The idea of fashion got me wondering about some of the modern icons of Fashion, for example, the T-Shirt.
The idea of the T-shirt came to the USA during World War 1 when US soldiers noticed the light cotton undershirts European soldiers were using while the US soldiers sweated in their wool uniforms. Since they were so much more comfortable they quickly became popular among the Americans, and because of their design they got the name T-shirt.
In the 1960s, the Ringer T-shirt appeared and became a staple fashion for youth and rock-n-rollers. People also started to tie-dye and screen-print the basic T-shirt and variants such as the tank top, “wife beater”, muscle shirt, scoop neck and V-neck became popular.
Since then T-shirts have become a medium for self-expression and advertising, with any imaginable combination of words, art and even photographs on display.
Somebody bought me a T-Shirt the other day with the word ‘REDEMPTION’. I have to admit that I had to look-up its true meaning… Wikipedia describes Redemption as being a religious concept referring to forgiveness or absolution for past sins and protection from eternal damnation. Redemption is common in many religions. In short it can be considered as a religious concept synonymous with salvation; or delivery from sins. Anyway, here is a picture of it!

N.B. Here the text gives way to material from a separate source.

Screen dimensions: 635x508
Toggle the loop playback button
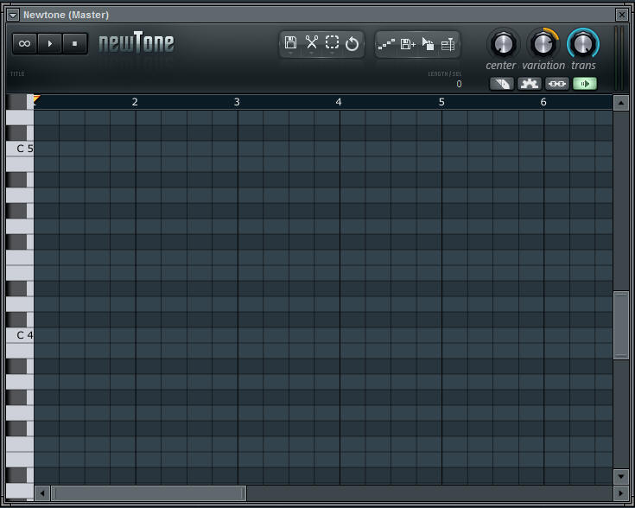coord(24,43)
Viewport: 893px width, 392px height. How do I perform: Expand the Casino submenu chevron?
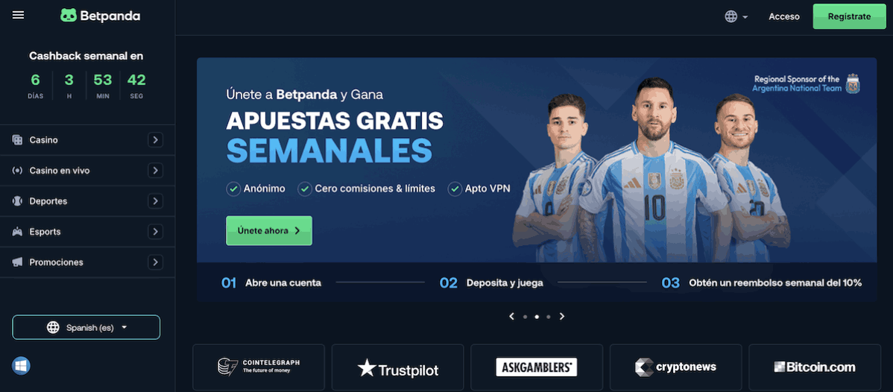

Unfortunately, many people will ‘judge a book by its cover’. For example, during the deposing of the Shah of Iran I was a young lad standing on a street corner in San Francisco. Suddenly a dark windowed metallic violet colured van spun around the corner. The driver poked his head out of the window and yelled, ‘Iran sucks’! I was in shock as I did not have a clue about why he had associated me with Iran!!?
The media do not help with placing sterotypical images of communities.
There is a need to understand that fashion is distinct from identity.
It is not about the cover, it is about what we make of our lives.
Posing is not needed!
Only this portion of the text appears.